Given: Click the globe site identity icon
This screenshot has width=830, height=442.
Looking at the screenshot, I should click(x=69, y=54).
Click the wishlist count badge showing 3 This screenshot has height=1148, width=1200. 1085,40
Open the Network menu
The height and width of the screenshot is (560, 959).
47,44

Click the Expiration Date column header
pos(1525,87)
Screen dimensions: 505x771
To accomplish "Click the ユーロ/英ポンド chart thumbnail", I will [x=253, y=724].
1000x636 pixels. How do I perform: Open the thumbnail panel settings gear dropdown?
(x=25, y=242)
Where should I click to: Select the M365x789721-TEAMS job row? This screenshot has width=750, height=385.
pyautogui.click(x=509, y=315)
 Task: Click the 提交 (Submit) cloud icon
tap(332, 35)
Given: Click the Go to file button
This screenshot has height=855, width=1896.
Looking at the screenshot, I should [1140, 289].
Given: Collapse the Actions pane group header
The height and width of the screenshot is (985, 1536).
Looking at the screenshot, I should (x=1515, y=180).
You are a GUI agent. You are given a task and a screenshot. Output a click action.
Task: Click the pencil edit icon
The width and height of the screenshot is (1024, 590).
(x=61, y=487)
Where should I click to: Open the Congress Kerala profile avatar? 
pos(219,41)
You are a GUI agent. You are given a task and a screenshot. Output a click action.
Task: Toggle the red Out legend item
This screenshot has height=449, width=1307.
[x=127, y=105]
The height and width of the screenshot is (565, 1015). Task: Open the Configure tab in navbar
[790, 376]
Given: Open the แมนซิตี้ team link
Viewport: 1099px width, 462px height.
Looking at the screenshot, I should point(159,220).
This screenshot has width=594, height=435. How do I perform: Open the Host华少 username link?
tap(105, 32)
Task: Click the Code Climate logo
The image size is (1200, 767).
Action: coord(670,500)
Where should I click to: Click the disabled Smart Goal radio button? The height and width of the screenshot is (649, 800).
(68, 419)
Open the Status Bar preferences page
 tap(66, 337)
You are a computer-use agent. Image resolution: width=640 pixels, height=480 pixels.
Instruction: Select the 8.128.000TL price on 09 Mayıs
□ □ □ □ □ □ □
◆ What to work on ◆
Please transcribe only the lines in the records above running from the line that has "The height and width of the screenshot is (565, 1015)." through the line that has "Task: Click the Code Climate logo", both included, exactly as they appear.

◆ The answer ◆
The height and width of the screenshot is (565, 1015). Task: Open the Configure tab in navbar
[790, 376]
Given: Open the แมนซิตี้ team link
Viewport: 1099px width, 462px height.
Looking at the screenshot, I should point(159,220).
This screenshot has width=594, height=435. How do I perform: Open the Host华少 username link?
tap(105, 32)
Task: Click the Code Climate logo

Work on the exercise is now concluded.